Karanlık enerjiye ilişkin bir başka açıklama da; bunun, evrenin genişlemesinde madde ve normal enerjinin tam tersi bir etkisi olan ve tüm uzayı kaplayan yeni bir tür dinamik enerji alanı olduğudur. Bazı teorisyenler, Yunanlı felsefecilerin beşinci element ismini verdikleri gibi buna “öz cevher” adını verdiler. Ancak bu öz cevher aranan cevap olsa bile, bunun nasıl bir şey olduğunu, neyle etkileşime girdiğini veya neden var olduğunu hala bilmiyoruz. Yani gizem hala sürüyor.
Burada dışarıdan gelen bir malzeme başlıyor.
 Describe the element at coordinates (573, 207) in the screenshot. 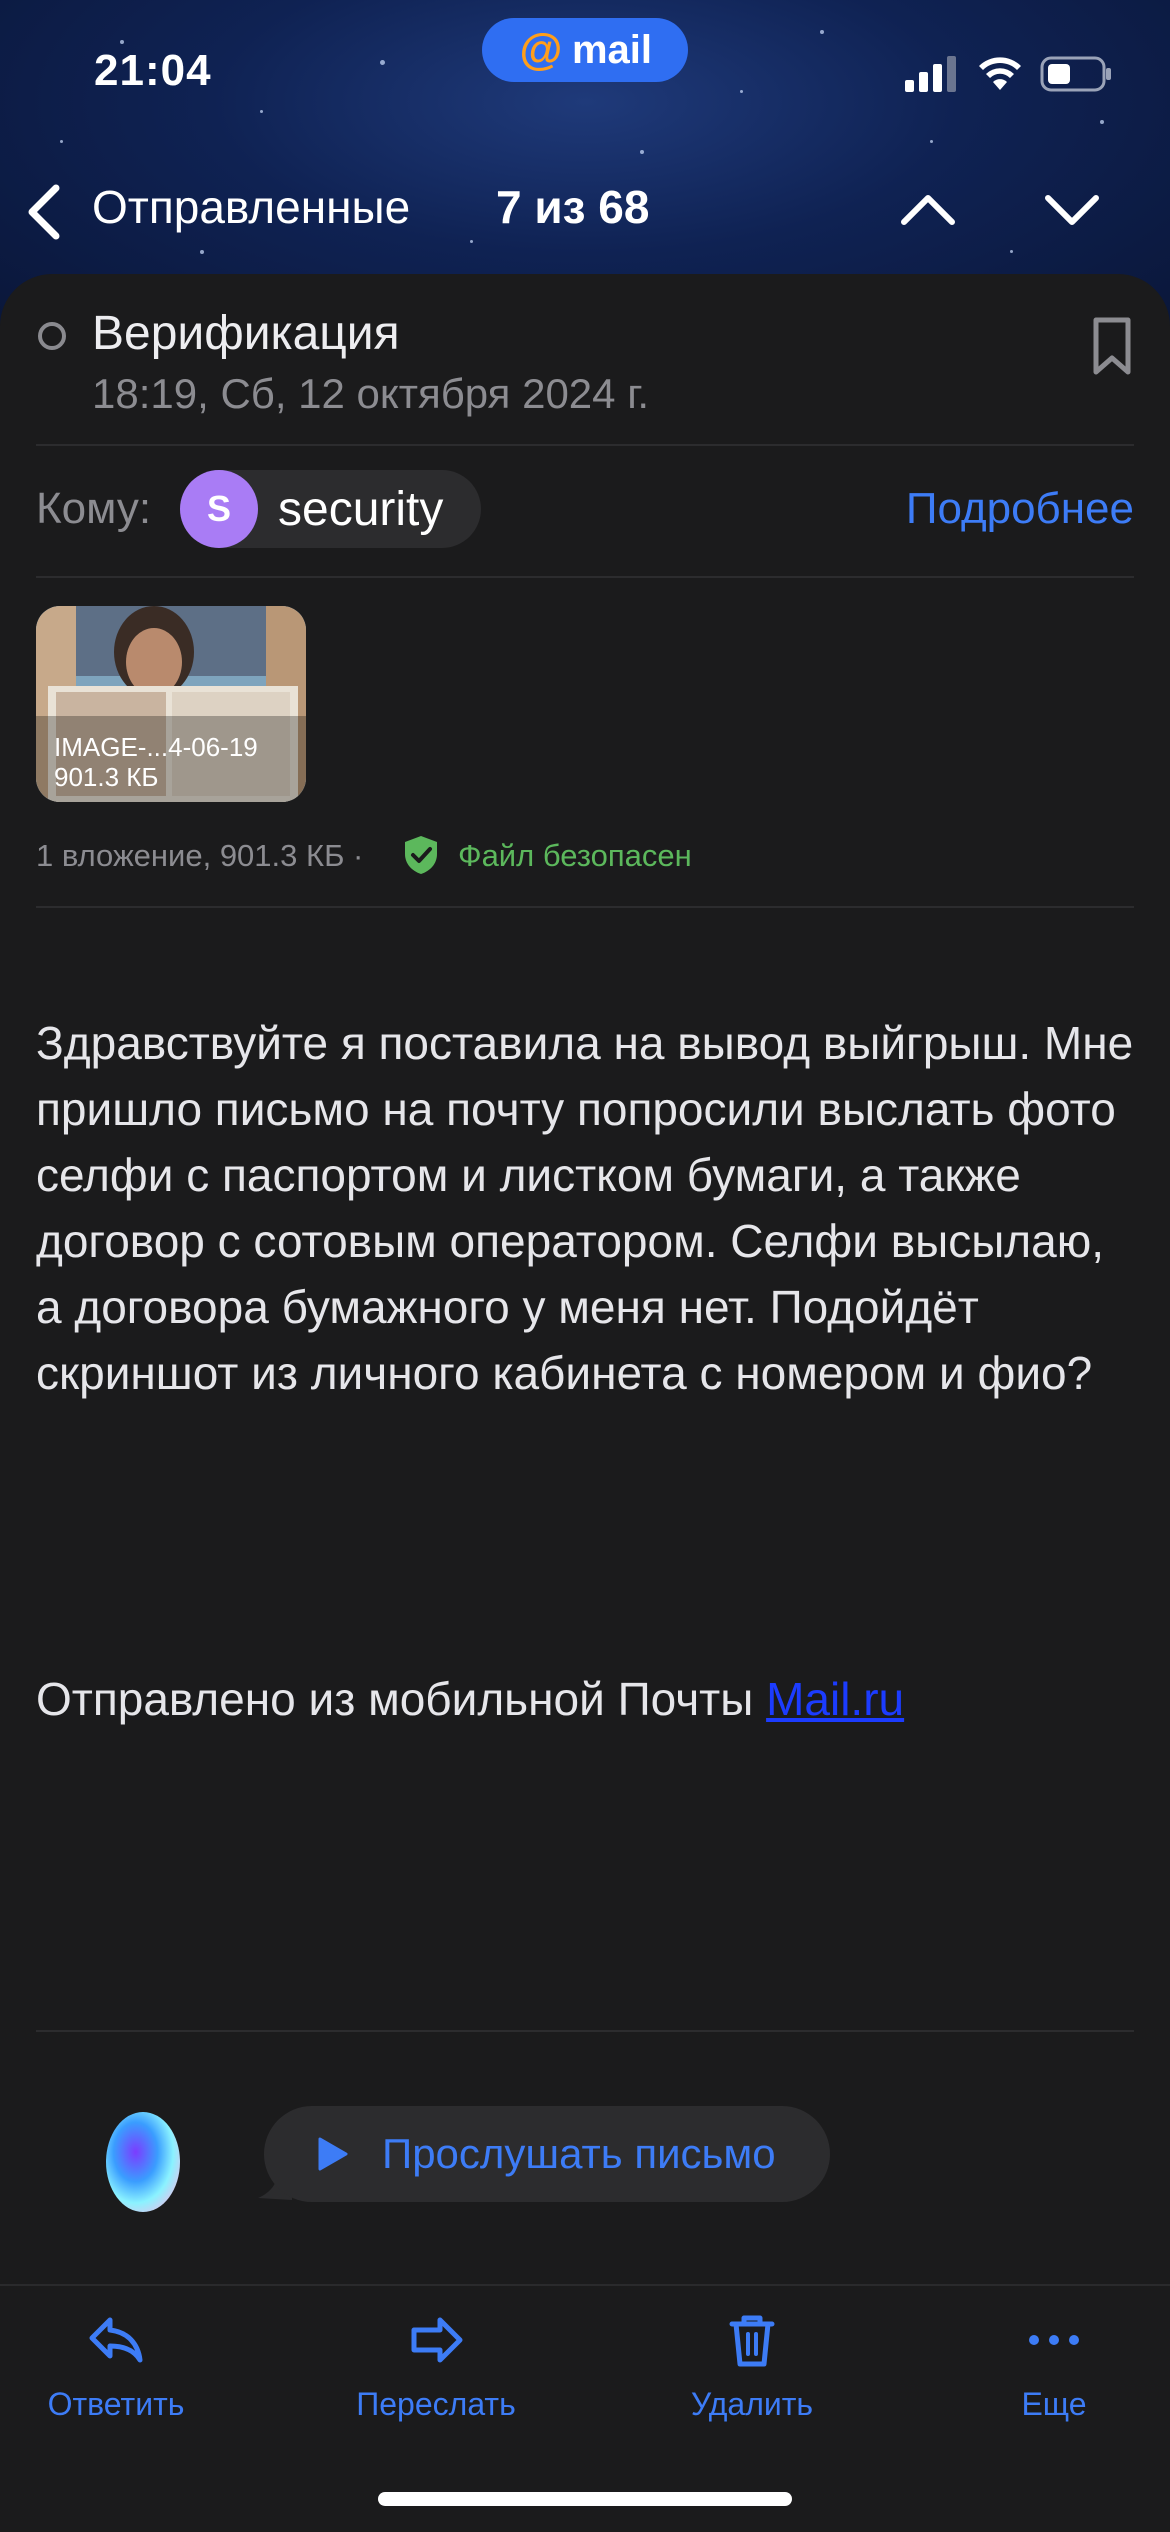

Son bir olasılık ise Einstein’ın kütleçekimi teorisinin doğru olmaması. Böyle bir durum yalnızca evrenin genişlemesini etkilemekle kalmaz aynı zamanda galaksi ve yıldız kümelerindeki normal maddenin davranış biçimini de etkiler. Bu da bize, yapılacak yeni bir kütleçekimi teorisinin, karanlık enerji problemini çözüp çözemeyeceğini gösterir. Ancak yeni bir kütleçekimi teorisine gerek görülse, bu nasıl bir teori olur? Nasıl hem Güneş Sistemi’ndeki kütlelerin hareketini, bugün Einstein’ın teorisinin yapmakta olduğu gibi doğru açıklayabilecek, hem de ihtiyacımız olan farklı bir evren öngörüsünde bulunabilecek? Buna aday teoriler mevcut ancak hiç birisi yeterince ikna edici değil. Yani gizem hala sürüyor.

Karanlık enerjiyi açıklayan olasılıklar (evrene ait bir özellik oluşu, yeni bir dinamik alan oluşu, ya da yeni kütleçekimi teorisi) arasında karar verebilmemiz için daha fazla ve daha iyi verilere ihtiyacımız vardır. Birleşik Karanlık Enerji Görevi (JDEM) halihazırda üzerinde çalışılmakta olan bir NASA görevidir. Amacı; teorisyenlerin, ortaya atılan teoriler arasındaki farkları daha iyi görebilmelerine olanak veren evren gözlemlerini sağlayabilmek ve belki de nihayet gizemin çözülmesine öncülük etmektir.